= Directive 1 =
According to the passage on impunity in Guatemala, in what year did the Inter-American Commission on Human Rights order the suspension of the Marlin Mine permit?
= Directive 2 =
Translate this sentence from the passage on impunity in Guatemala into Spanish: "The Guatemalan government ignored the order and the mining activities were never suspended."
= Directive 3 =
Please continue the passage on impunity in Guatemala, picking up after its final sentence.

## Start Provided passage

Guatemala: kingdom of impunity

Given that mining companies are required to respect the laws of the country in which they carry out projects, why wouldn’t we rely on the Guatemalan justice system to rule on crimes that may have been committed by the mining industry? In reality, there are too many obstacles to justice in Guatemala to offer victims any real possibility of defending their rights. In Guatemala, the vast majority of violent crimes are never punished by the justice system.46 Impunity reigns supreme  becaue of corruption and the power and control a small group of people have in the country. Victims, witnesses, and justice officials are persecuted so the judicial system cannot help. At the same time, mining companies have used the court system to attempt to criminalize individuals who oppose their projects.47

International law also fails in breaking generalized impunity because of a lack of political will in Guatemala. The most striking example is undoubtedly that of a decision by the Inter-American Commission on Human Rights, based in Washington. In 2010, alarmed by the serious violations of rights and environmental damage, the Commission ordered the Guatemalan government to suspend the mining permit for Goldcorp’s Marlin Mine to allow time to conduct impact studies.48 The Guatemalan government ignored the order and the mining activities were never suspended.

## End Provided passage
## Start Collected data

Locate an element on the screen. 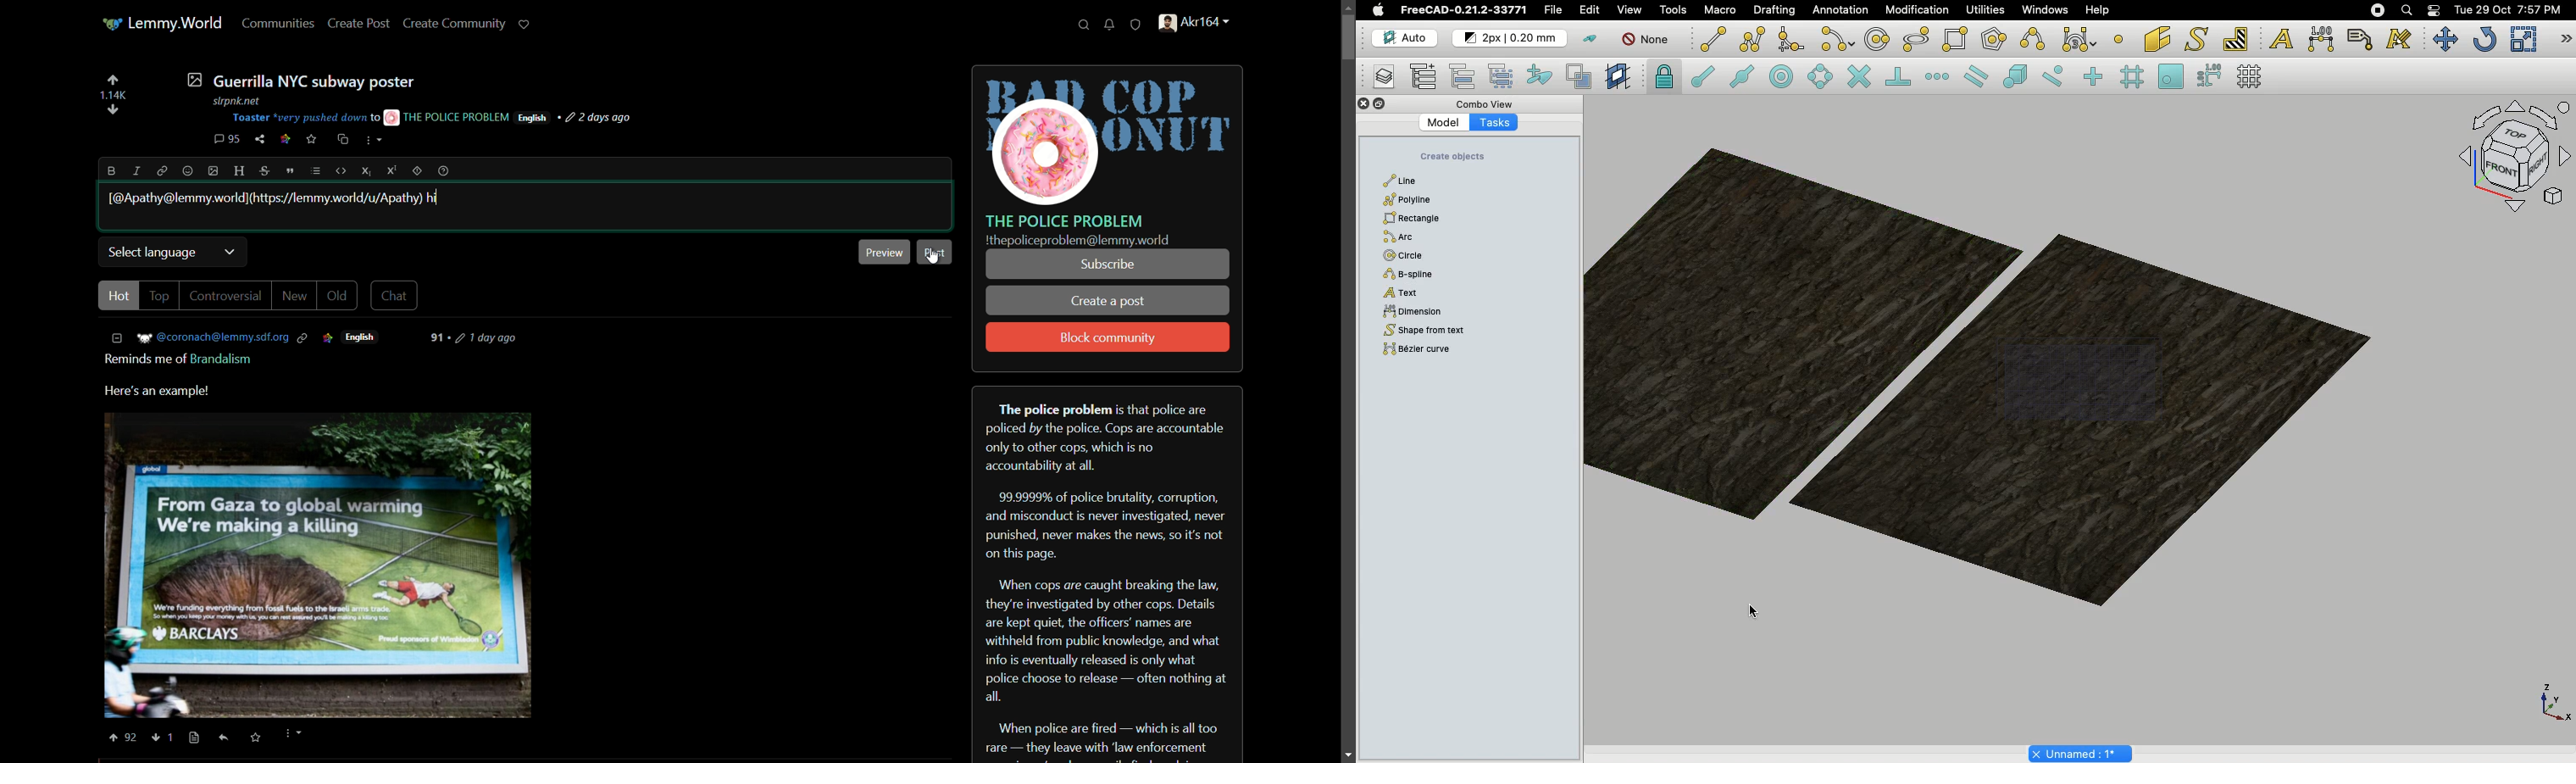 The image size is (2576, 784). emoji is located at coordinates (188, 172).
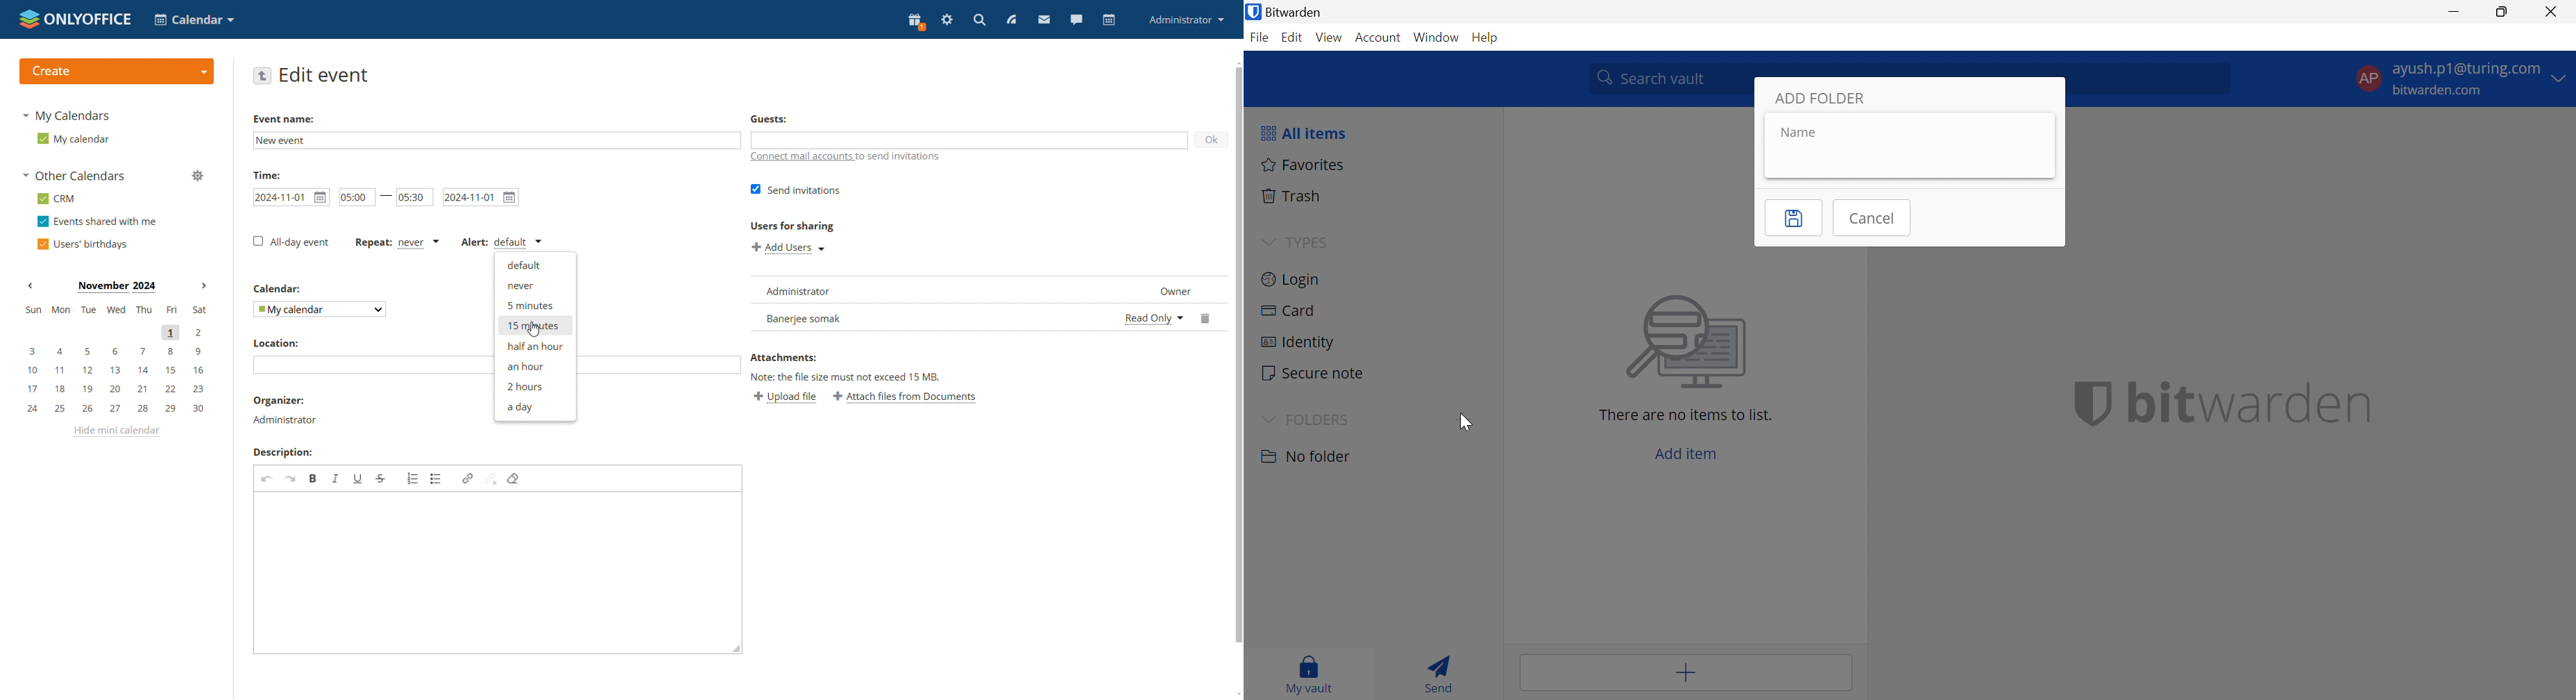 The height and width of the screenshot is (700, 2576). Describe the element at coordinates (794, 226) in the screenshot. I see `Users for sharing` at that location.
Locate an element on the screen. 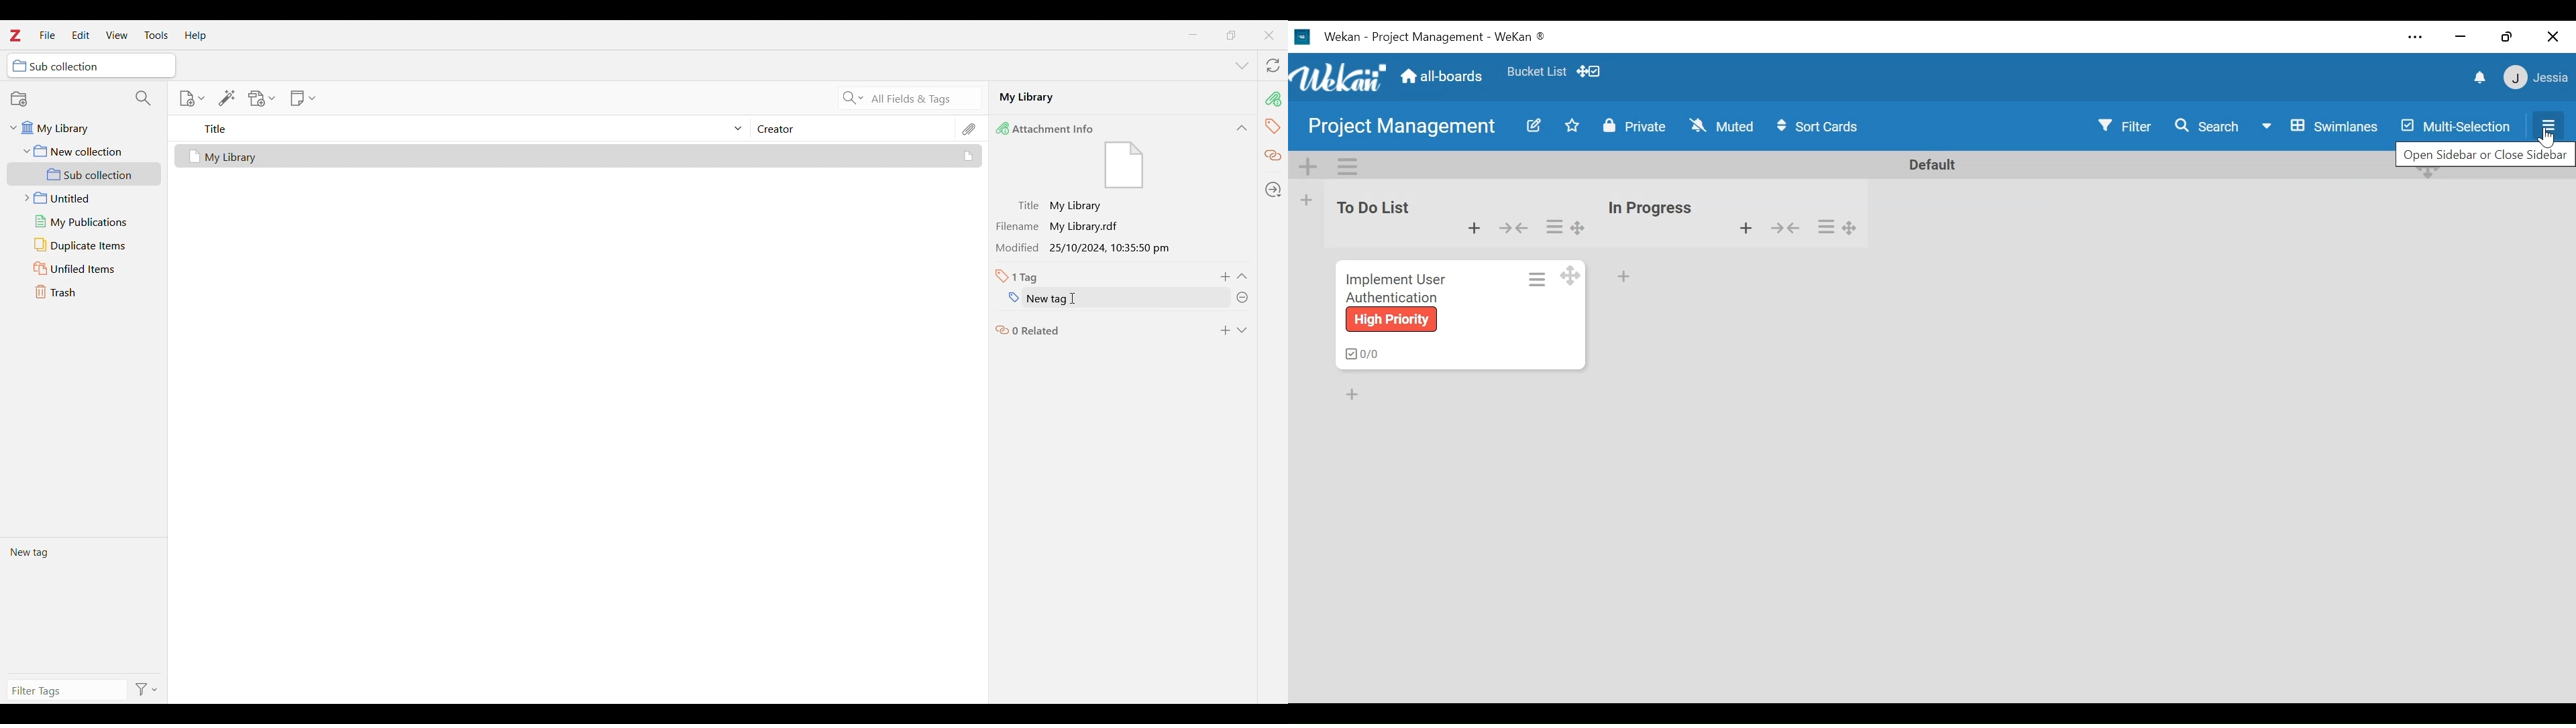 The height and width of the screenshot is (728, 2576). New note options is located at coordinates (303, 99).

## End Collected data

= Final result 1 =
2010

= Final result 2 =
El gobierno guatemalteco ignoró la orden y las actividades mineras nunca fueron suspendidas.

= Final result 3 =
The mining industry lobby is also suspected of having a great influence on legislative matters in Guatemala. In 2012, the government proposed to reform the Mines Act, which would have, among other things, quadrupled the fees that mining companies would have to pay to the government – from 1% to 4% of profits earned. The reform project was quickly abandoned and some believe that a meeting between Goldcorp lobbyists and the Legislative Commission on Energy and Mines largely contributed to that decision.49

In terms of democracy, Guatemala ranks 82nd in the world and resembles an authoritative regime with some elements of democracy. This position is measured based on several criteria, including justice, rights and freedoms, political participation and the existence of an active civil society free of persecution.50

In Guatemala, human rights violations are not limited to the damage caused solely by mining activities. In fact, individuals or groups that oppose mining projects face the violation of several civil and political rights, including the right to life.51 We note that a large proportion of attacks is directed towards opponents of mining projects. In 2012, 178 individuals defending native rights and natural resources were victims of assault due to their activism.52 Persecution comes in many different forms, from verbal threats or threats by letter or telephone, to break-ins and murders. Many activists blame the Guatemalan government for its lack of action to address the incessant persecution of the defenders of rights, but also for the repression that it also exerts.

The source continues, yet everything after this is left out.